# Evaluation of default configurations


We have two answer to questions:
 1. By which method can we find good Symbolic Defaults? 
 2. **Can we find good (i.e. better than currently known) symbolic defaults?**
 
This notebook addresses the second question.

----

After determining good symbolic defaults, we ought to see how they compare to current (scikit-learn) defaults.
To this end, we compare three different default configurations (in bold is the name by which they will be referenced henceforth):

 - The **symbolic** defaults we found from evolutionary optimization, specifically: `C=128, gamma=(mkd / 4)`
 - The scikit-learn **0.20** defaults, specifically: `C=1., gamma=(1 / n_features)`
 - The scikit-learn >= **0.22** defaults, specifically: `C=1., gamma=(1 / (n_features * X.var()))`
 
Note that actually all of these defaults are symbolic.

A second important detail to note is that these settings are not tried by themselves.
A (fairly standard) preprocessing pipeline is applied:
 - **Imputation**: using the mean for numeric features, and the most frequent value for categorical features.
 - **Transformation**: numeric features are scaled to N(0, 1), categorical features are one-hot encoded.
 - **Feature Selection**: all constant features are removed.
 
After these steps, the SVC is invoked on the preprocessed data with the given values for `C` and `gamma`.

Note: for the scikit-learn defaults, currently the metafeatures of the preprocessed data are used (e.g. `n_features` is determined after one-hot encoding, for instance).
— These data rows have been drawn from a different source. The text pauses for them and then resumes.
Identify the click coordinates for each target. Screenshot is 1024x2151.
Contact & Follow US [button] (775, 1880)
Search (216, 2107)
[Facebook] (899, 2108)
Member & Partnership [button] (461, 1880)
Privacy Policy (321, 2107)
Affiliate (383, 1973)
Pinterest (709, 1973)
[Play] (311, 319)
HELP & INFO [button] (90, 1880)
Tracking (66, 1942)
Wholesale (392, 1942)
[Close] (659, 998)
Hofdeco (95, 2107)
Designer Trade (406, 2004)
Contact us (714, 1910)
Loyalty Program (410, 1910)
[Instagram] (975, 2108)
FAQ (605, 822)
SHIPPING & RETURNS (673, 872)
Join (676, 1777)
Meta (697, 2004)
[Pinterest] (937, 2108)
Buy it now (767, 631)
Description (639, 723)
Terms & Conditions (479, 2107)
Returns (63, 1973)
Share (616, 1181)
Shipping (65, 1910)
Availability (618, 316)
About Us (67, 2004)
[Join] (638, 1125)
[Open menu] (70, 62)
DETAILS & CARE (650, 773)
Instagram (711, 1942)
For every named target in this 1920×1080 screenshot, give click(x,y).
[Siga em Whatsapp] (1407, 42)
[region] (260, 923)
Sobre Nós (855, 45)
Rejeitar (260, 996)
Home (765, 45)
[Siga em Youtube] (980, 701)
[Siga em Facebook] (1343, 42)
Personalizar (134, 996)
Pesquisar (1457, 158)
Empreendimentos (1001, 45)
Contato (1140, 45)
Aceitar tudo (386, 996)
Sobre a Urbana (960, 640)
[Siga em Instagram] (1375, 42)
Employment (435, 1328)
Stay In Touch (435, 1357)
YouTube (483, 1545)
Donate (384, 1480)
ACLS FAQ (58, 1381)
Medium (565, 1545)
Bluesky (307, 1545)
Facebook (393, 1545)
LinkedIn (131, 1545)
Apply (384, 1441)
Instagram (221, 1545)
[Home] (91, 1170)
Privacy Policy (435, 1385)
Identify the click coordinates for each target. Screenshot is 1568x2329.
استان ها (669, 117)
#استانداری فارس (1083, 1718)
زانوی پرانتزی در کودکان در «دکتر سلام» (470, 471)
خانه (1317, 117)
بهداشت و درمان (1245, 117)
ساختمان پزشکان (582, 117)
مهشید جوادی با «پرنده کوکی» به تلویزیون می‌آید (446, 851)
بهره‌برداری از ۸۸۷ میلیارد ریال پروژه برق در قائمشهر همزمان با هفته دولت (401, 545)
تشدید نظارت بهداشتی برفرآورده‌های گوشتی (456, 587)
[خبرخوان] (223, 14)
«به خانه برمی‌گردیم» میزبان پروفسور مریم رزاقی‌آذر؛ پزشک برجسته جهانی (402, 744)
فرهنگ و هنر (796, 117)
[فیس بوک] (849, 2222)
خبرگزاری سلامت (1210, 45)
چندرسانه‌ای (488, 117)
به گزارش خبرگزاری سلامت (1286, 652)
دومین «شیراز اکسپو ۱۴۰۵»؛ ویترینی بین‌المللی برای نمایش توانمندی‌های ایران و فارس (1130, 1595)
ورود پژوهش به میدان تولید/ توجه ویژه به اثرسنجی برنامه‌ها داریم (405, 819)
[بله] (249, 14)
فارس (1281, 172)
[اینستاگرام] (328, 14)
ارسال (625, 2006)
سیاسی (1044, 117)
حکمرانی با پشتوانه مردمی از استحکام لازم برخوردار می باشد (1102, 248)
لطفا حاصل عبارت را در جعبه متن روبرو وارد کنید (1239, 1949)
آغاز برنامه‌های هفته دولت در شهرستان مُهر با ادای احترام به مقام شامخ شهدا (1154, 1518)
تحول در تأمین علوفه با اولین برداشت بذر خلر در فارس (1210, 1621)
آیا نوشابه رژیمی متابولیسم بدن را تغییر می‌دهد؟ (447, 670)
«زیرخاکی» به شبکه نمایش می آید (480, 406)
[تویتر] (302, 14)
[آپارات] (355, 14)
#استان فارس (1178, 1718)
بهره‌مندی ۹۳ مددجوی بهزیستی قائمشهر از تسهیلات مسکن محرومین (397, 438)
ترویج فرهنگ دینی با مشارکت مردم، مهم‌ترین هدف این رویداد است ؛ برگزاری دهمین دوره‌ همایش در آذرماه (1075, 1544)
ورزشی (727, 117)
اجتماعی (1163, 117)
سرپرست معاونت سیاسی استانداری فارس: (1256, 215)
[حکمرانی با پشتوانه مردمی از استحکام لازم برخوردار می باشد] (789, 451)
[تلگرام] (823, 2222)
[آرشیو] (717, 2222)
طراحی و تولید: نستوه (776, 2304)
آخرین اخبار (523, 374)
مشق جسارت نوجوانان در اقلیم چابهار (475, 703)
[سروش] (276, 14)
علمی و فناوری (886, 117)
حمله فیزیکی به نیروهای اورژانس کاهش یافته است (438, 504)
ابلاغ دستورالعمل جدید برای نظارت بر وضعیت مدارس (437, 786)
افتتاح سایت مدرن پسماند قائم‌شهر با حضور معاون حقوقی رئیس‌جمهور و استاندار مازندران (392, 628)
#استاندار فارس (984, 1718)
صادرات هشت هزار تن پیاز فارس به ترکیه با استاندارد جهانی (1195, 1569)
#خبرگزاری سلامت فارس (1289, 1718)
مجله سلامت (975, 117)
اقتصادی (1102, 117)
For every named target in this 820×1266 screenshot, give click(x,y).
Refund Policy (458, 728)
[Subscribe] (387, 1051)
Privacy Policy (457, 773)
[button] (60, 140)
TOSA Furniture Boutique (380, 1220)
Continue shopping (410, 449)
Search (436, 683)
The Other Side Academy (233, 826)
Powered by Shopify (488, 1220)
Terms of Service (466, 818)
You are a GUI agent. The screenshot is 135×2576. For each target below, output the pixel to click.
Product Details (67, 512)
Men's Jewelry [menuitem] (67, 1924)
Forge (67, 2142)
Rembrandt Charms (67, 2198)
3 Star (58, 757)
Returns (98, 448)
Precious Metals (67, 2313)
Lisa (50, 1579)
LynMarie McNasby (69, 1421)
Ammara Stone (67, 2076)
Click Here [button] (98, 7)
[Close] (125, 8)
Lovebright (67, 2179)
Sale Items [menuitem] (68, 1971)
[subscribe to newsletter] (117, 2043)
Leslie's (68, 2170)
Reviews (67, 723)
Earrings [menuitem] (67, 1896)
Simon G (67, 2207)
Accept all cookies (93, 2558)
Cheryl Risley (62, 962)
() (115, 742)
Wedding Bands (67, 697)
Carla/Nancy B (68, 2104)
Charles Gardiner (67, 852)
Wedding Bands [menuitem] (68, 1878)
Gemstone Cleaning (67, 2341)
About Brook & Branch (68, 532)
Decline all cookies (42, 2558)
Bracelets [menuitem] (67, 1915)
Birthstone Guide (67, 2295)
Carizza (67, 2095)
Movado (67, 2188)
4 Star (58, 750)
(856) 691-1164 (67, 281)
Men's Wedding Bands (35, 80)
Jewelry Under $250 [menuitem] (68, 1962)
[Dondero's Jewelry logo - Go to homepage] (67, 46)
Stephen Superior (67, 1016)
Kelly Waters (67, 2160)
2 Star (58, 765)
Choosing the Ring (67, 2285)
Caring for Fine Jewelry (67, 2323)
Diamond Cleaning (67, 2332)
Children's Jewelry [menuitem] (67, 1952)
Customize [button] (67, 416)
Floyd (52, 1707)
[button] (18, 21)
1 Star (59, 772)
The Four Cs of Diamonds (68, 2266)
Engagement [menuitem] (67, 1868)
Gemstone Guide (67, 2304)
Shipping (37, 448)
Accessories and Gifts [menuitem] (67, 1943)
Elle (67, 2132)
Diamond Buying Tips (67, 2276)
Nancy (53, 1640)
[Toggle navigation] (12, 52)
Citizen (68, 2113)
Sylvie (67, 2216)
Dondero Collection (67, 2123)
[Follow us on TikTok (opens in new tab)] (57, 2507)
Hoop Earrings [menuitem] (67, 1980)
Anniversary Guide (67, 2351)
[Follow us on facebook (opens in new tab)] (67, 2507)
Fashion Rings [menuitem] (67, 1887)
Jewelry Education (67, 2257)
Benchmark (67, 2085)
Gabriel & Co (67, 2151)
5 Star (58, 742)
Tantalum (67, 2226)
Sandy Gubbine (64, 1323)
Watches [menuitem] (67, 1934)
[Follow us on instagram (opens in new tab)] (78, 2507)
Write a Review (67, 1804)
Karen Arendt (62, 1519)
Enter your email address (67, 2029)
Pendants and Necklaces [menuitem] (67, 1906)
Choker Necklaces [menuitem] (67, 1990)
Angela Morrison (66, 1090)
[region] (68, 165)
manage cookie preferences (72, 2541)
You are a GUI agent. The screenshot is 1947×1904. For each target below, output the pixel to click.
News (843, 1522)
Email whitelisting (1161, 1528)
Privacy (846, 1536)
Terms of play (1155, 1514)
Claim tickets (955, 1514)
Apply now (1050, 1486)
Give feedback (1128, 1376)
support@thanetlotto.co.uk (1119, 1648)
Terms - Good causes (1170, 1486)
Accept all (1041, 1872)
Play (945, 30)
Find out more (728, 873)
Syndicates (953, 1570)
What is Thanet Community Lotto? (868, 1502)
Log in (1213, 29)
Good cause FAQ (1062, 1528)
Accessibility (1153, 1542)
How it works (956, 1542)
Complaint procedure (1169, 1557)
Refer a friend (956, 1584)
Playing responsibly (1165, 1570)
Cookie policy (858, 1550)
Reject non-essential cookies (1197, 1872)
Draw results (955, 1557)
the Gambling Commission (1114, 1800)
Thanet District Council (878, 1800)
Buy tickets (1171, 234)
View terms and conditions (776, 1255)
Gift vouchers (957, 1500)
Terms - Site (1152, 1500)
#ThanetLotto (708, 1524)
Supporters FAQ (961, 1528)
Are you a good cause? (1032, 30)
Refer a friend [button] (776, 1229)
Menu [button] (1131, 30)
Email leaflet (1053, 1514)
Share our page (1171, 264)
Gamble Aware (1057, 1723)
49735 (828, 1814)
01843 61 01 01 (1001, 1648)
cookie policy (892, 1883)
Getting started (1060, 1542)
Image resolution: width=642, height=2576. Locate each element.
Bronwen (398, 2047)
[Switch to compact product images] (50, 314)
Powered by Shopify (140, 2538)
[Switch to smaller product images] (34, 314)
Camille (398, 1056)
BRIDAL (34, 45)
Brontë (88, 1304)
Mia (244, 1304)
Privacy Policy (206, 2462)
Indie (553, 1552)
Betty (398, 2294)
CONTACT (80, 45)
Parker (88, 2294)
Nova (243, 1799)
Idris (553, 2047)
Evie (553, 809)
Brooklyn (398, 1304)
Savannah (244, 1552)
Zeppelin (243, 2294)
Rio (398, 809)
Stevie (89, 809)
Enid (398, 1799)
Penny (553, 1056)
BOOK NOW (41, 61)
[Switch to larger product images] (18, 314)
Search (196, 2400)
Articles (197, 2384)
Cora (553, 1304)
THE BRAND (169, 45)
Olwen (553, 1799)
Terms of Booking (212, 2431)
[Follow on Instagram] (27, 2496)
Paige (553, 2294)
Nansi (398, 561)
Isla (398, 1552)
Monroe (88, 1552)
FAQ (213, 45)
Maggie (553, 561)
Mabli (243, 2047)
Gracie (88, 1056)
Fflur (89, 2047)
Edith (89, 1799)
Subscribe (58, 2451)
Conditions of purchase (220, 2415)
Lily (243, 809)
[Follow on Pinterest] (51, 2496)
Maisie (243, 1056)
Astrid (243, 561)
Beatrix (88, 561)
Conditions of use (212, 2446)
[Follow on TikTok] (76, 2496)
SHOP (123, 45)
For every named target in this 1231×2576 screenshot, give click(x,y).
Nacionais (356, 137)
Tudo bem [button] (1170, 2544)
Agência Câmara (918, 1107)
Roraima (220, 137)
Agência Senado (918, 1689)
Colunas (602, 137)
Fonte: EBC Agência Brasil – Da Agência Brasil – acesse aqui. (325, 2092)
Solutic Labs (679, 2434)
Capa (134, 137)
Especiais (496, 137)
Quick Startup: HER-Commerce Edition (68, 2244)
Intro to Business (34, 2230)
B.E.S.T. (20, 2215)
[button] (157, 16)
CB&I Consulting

For the *symbolic* method `mkd` is determined on the original, (largely) unprocessed dataset (samples with NaN values are ignored).

## 1.1  Loading Data

In [6]:
# Data from results
from persistence import load_problem, load_results_for_problem
p = load_problem('problems.json', 'svc')
svc_results = load_results_for_problem(p)

In [7]:
# A couple methods that help parse data from the output logs.
import operator
def is_performance_line(line):
    return line.count(' ') == 2

def parse_performance_line(line):
    task, avg, std = line[:-1].split(' ')
    return int(task), float(avg), float(std)

def get_performance_from_console_output(file):
    with open(file, 'r') as fh:
        lines = fh.readlines()
    return [parse_performance_line(line) for line in lines
            if is_performance_line(line)]

def compare(list1, list2, idx, operator):
    """ Compares two lists of tuples by their i-th element according to operator. """
    return list([operator(a[idx], b[idx]) for (a, b) in zip(list1, list2)])

In [12]:
# load output logs
symb_default_file = "data/results/pipeline_c128mkd4.txt"
old_default_file = "data/results/pipeline_default.txt"
new_default_file = "data/results/pipeline_scale.txt"

symb_default_performances = get_performance_from_console_output(symb_default_file)
old_default_performances = get_performance_from_console_output(old_default_file)
new_default_performances = get_performance_from_console_output(new_default_file)

# Make sure that we always compare the same tasks (idx 0 is task)
assert sum(compare(symb_default_performances, old_default_performances, 0, operator.ne)) == 0
assert sum(compare(symb_default_performances, new_default_performances, 0, operator.ne)) == 0

## 1.2 Comparing Results
We compare results by number of times one's average cross-validation performance is better (first three columns) and by their loss as compared to the best found result in the original set of experiments (last column).

In [13]:
import pandas as pd
import numpy as np

methods = ['Symbolic', '0.20', '0.22']
df = pd.DataFrame(np.zeros(shape=(len(methods), len(methods)+1)), columns = methods + ['loss'])
df.index = methods

performances = list(zip(methods, [symb_default_performances, old_default_performances, new_default_performances]))
for (method, performance) in performances:
    for (method2, performance2) in performances:
        one_over_two = compare(performance, performance2, 1, operator.gt)
        df.loc[method][method2] = sum(one_over_two)

for (method, performance) in performances:
    loss_sum = 0
    for (task, score, _) in performance:
        best_score = svc_results[svc_results.task_id == task].predictive_accuracy.max()
        loss = best_score - score
        if loss < 0:
            print('{} outperformed best on task {} by {}'.format(method, task, loss))
        loss_sum += loss
    df.loc[method]['loss'] = loss_sum
    
df

Symbolic outperformed best on task 3543 by -1.1102230246251565e-16
Symbolic outperformed best on task 3561 by -0.00732265496049167
Symbolic outperformed best on task 34538 by -0.005555074074073962
Symbolic outperformed best on task 9956 by -0.0012622452830188813
0.20 outperformed best on task 3543 by -1.1102230246251565e-16
0.20 outperformed best on task 34538 by -0.0027772962962961945
0.20 outperformed best on task 23 by -0.006135132744989891
0.22 outperformed best on task 3543 by -1.1102230246251565e-16
0.22 outperformed best on task 34538 by -0.0027772962962961945
0.22 outperformed best on task 23 by -0.005468649935649883
0.22 outperformed best on task 20 by -0.0024999999999999467


Unnamed: 0,Symbolic,0.20,0.22,loss
Symbolic,0.0,23.0,21.0,0.639799
0.20,16.0,0.0,3.0,2.893993
0.22,16.0,17.0,0.0,2.359051